Our Intention
Lynx Board Member, Michel Genard shares the thought behind why Lynx Labs were created.
Multicore Research
CAST-32A is simply not enough. Lynx is involved in research programs around the globe including the European MASTECS program
Cybersecurity
The industry needs to shift to planning for systems to be compromised. Hypervisors are at the perfect place in the stack to identify normal and abnormal behavior to the system. Our friends at DESE have cofounded work in this leading to the creation of LynxElement and demos of separation kernels ability to contain threats.
Lynx is exploring how some of its patent portfolio can be exploited to improve system resiliency.
Next-Generation Hardware Support
Intel, Arm and RISC-V are creating new processor architectures, in part to address the certifiability of multicore architectures and in part to improve system robustness. Intel’s equivalent of Arm’s big.LITTLE architecture in Alder lake, and Arm’s isolation islands are two examples. This changes how optimized software should behave.
Virtual Integration Environment (VIE)
The industries that we serve are being challenged to execute faster while maintaining/improving system safety and security levels. Lynx has created modular components of its technology as a first step towards integrating our technology in customers CI/CD flows. We believe we have to come to you as opposed to you coming to us. This also involves work around enabling virtual environments as first class citizens to physical ones.
Open Source
Another aspect of increased development speed is exploring how military and defense markets can harness the good from open source. Lynx is exploring how to embrace most widespread hardware used by the open source community (Example – Raspberry PI) and how/if certain elements of its code bases can be used there to assist our customers in reducing program risk, cost, and development timelines.
Unikernel
Unikernels enable programs to link in all operating system services in a single address space, obviating the need to switch into a special kernel mode to call a system service. In the unikernel architecture, applications just link to the operating system features needed.

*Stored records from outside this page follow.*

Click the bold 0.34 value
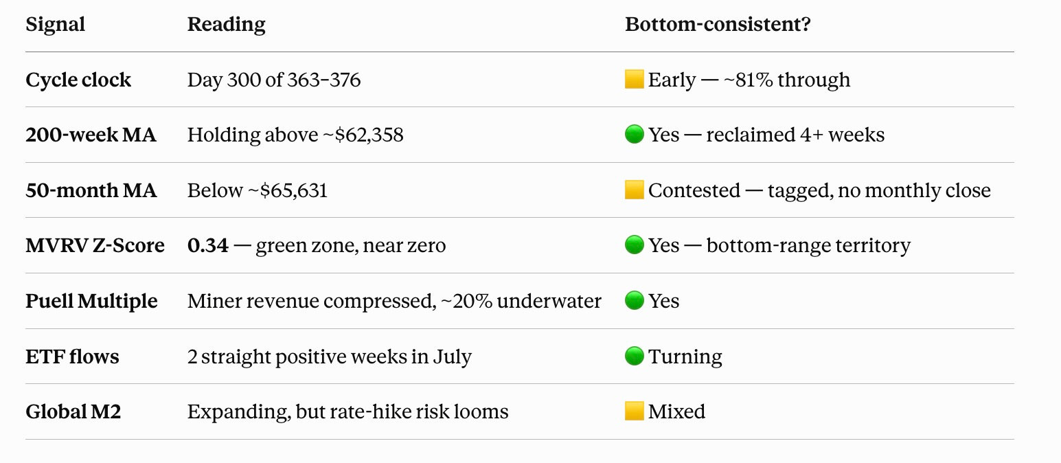click(x=208, y=245)
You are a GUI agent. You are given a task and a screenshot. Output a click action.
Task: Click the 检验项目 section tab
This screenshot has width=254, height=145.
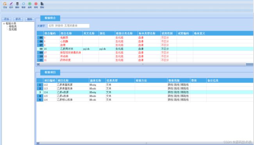click(x=50, y=72)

Because unikernels are no longer context switching and subject to blocking by competing processes, unikernel execution behavior is much easier to observe and characterize. This reality reduces the burden of multicore timing analysis and makes the safety-certification process more manageable. The intrinsic independence and timing properties of a unikernel simply make it a better unit of integration to compose systems where the integrity and predictability of a system is simpler to verify.
We believe that unikernels, when coupled with a hypervisor, enable architects to compose systems with a higher level of fidelity.